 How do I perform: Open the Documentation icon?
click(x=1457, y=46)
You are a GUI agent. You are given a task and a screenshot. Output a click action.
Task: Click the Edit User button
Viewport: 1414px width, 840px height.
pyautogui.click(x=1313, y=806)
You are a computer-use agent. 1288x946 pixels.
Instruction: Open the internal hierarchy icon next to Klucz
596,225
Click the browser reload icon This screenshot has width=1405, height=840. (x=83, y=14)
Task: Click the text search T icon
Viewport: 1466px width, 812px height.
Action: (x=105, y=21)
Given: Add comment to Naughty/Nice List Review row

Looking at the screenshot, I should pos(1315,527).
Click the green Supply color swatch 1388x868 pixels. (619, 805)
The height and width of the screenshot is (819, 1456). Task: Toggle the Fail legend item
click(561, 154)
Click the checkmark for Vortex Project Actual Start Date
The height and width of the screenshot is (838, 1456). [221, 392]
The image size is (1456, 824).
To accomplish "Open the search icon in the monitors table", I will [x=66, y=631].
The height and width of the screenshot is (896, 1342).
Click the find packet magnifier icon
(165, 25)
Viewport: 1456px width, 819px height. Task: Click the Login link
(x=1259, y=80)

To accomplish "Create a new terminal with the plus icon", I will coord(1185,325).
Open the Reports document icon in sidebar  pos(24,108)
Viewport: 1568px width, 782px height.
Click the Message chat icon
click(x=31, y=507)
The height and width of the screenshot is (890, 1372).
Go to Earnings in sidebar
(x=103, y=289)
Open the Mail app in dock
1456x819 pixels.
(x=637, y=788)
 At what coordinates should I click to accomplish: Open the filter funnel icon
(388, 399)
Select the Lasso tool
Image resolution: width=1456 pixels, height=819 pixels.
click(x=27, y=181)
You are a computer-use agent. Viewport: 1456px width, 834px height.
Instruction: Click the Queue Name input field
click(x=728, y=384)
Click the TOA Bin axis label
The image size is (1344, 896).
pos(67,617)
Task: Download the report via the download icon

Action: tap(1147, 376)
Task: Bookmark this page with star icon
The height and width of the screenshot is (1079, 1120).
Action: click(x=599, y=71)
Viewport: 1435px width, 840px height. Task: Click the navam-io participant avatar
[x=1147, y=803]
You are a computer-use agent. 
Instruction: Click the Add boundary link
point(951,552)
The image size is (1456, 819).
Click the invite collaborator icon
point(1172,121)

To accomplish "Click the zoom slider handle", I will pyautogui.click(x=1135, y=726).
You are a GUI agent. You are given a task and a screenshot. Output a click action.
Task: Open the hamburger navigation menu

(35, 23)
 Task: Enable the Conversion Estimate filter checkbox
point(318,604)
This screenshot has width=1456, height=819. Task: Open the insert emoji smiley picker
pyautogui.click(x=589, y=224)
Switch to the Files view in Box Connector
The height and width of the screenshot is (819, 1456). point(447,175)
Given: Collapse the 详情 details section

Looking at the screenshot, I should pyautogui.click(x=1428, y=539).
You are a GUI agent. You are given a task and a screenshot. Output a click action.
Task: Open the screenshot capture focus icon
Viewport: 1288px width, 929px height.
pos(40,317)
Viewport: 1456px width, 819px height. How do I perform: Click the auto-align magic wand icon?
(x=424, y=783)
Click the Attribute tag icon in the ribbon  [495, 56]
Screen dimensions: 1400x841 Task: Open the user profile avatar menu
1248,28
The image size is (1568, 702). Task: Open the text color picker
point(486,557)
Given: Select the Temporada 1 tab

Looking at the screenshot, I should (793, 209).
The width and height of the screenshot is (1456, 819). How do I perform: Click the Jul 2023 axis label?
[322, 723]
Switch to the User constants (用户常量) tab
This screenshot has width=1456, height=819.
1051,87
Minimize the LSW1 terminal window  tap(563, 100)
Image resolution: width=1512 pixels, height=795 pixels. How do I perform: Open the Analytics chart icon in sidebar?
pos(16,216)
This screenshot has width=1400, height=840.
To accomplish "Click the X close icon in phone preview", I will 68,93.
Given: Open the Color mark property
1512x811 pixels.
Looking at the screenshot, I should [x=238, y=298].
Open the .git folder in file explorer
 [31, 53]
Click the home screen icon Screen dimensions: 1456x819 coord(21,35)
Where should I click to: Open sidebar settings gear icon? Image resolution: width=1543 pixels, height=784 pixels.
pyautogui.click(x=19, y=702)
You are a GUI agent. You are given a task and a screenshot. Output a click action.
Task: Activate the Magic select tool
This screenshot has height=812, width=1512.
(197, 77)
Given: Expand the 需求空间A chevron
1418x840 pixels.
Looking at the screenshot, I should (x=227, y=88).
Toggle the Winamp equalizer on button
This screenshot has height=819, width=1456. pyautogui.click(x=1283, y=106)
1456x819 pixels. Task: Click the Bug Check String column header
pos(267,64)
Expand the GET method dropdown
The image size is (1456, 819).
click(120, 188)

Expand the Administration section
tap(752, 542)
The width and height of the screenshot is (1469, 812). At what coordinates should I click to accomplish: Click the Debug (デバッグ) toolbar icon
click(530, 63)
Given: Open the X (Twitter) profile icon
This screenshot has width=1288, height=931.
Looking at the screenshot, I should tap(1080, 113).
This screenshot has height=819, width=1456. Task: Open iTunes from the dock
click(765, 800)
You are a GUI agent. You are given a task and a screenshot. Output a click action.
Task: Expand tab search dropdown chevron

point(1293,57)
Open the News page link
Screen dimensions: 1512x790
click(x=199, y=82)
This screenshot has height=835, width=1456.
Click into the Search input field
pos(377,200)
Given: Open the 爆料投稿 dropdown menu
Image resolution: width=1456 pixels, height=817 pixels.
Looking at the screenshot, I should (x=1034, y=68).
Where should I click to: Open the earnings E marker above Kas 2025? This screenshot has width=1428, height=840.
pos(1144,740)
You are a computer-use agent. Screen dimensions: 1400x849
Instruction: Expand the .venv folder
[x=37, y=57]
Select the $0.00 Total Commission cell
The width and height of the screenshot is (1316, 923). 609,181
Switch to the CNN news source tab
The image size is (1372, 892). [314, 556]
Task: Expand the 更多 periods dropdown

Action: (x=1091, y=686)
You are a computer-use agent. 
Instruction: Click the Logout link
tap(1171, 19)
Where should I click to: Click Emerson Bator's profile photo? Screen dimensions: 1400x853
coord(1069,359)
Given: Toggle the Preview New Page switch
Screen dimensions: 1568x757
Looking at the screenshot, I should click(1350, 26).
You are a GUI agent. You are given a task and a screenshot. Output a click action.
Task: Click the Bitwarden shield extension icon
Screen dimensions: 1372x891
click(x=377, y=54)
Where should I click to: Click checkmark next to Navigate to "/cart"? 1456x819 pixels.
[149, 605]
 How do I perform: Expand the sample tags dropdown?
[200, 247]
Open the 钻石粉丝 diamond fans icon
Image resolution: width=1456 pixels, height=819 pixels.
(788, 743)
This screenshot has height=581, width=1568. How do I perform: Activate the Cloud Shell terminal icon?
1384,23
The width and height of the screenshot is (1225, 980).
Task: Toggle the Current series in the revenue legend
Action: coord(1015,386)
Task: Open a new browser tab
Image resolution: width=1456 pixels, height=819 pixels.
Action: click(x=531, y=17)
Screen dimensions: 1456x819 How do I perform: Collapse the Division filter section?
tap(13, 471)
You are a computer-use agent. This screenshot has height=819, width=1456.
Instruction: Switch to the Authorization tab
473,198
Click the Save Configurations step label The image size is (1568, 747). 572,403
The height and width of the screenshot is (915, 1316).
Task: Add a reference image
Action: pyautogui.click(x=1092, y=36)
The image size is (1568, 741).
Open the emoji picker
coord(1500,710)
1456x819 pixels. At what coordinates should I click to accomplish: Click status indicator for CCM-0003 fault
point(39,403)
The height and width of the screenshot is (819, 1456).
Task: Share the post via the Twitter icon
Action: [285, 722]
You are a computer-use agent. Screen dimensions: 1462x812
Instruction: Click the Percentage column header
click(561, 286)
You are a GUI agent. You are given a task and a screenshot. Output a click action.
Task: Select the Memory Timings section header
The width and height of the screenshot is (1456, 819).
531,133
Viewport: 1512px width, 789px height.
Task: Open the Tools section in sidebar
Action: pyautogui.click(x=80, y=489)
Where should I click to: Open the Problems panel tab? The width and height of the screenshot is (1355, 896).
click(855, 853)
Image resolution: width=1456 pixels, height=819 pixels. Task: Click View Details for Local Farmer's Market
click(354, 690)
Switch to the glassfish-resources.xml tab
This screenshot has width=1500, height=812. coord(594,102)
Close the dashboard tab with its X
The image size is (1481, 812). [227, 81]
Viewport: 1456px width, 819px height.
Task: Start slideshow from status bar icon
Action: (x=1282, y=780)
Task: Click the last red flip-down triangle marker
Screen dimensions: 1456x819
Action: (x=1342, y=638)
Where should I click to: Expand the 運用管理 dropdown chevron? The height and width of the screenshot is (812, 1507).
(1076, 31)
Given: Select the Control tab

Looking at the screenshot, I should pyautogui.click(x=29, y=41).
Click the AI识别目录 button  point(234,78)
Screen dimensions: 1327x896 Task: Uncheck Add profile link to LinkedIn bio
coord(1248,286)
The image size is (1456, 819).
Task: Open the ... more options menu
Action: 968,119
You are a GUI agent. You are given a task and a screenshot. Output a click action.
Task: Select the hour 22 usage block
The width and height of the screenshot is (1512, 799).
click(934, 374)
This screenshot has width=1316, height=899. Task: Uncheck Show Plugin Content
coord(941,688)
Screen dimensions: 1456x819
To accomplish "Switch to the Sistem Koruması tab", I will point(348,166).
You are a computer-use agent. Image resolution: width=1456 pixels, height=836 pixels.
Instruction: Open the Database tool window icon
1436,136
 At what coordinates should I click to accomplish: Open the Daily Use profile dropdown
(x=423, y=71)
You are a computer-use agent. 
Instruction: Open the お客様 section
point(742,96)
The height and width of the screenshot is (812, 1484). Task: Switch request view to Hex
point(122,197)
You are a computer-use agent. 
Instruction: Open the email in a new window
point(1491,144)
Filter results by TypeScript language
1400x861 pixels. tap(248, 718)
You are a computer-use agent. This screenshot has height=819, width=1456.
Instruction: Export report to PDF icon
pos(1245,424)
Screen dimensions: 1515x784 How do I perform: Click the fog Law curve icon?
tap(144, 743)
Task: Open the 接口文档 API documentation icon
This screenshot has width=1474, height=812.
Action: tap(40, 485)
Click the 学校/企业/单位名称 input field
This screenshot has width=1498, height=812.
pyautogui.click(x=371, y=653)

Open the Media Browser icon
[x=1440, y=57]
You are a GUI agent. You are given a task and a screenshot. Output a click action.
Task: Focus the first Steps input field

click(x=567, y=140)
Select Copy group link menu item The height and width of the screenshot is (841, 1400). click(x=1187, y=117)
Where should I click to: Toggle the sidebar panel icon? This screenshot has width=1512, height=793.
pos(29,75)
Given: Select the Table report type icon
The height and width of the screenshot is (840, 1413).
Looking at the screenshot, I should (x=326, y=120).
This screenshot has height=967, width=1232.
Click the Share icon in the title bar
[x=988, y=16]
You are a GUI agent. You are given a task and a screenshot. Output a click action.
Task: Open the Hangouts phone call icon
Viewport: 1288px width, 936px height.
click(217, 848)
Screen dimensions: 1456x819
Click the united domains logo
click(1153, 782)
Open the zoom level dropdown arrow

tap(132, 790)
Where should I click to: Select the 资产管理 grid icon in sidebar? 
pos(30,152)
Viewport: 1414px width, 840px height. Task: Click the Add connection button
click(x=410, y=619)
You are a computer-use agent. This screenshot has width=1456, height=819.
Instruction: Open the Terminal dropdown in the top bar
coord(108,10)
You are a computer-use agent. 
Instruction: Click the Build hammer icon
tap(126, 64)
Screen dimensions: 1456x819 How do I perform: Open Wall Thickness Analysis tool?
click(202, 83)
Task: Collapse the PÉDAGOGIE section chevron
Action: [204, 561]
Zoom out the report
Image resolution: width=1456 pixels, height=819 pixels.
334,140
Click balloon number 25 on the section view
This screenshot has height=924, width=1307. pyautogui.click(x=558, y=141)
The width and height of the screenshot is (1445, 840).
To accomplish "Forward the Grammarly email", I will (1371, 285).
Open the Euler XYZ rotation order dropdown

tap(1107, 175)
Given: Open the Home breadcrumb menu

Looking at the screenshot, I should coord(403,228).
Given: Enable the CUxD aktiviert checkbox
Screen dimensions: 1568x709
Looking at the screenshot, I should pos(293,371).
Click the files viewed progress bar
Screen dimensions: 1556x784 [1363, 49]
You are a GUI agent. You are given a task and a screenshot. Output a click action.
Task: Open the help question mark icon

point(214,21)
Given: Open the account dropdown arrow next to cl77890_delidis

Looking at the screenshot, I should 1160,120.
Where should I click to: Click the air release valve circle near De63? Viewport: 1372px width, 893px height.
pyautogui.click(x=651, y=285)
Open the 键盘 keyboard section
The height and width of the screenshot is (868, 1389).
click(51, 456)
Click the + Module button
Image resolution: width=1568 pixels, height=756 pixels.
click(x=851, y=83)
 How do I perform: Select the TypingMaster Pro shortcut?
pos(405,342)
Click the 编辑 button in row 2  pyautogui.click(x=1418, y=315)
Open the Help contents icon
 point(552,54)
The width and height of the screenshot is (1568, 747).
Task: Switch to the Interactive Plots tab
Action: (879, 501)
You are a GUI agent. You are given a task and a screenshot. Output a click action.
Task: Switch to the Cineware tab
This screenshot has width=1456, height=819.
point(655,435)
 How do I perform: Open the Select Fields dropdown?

> [Work required]
Starting with the first line of the data above, copy each line exactly until you reach the line with "You are a computer-use agent. 1288x946"; include that line as well.

> [Solution to this exercise]
 How do I perform: Open the Documentation icon?
click(x=1457, y=46)
You are a GUI agent. You are given a task and a screenshot. Output a click action.
Task: Click the Edit User button
Viewport: 1414px width, 840px height.
pyautogui.click(x=1313, y=806)
You are a computer-use agent. 1288x946 pixels.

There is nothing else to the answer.